*** Data for this task Section Begins ***

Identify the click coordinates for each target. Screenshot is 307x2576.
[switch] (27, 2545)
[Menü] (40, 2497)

*** Data for this task Section Ends ***
*** Data for this task Section Begins ***

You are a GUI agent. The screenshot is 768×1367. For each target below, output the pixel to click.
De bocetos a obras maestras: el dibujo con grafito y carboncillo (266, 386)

*** Data for this task Section Ends ***
*** Data for this task Section Begins ***

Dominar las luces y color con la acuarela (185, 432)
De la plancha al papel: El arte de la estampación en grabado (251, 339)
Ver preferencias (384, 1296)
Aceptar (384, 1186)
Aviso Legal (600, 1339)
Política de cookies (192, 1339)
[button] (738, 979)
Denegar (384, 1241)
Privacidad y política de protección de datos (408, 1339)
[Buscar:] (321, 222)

*** Data for this task Section Ends ***

In the listing above, find the line containing "Aceptar (384, 1186)" and the line containing "[Buscar:] (321, 222)", then repeat those two lines and everything between them exactly.

Aceptar (384, 1186)
Aviso Legal (600, 1339)
Política de cookies (192, 1339)
[button] (738, 979)
Denegar (384, 1241)
Privacidad y política de protección de datos (408, 1339)
[Buscar:] (321, 222)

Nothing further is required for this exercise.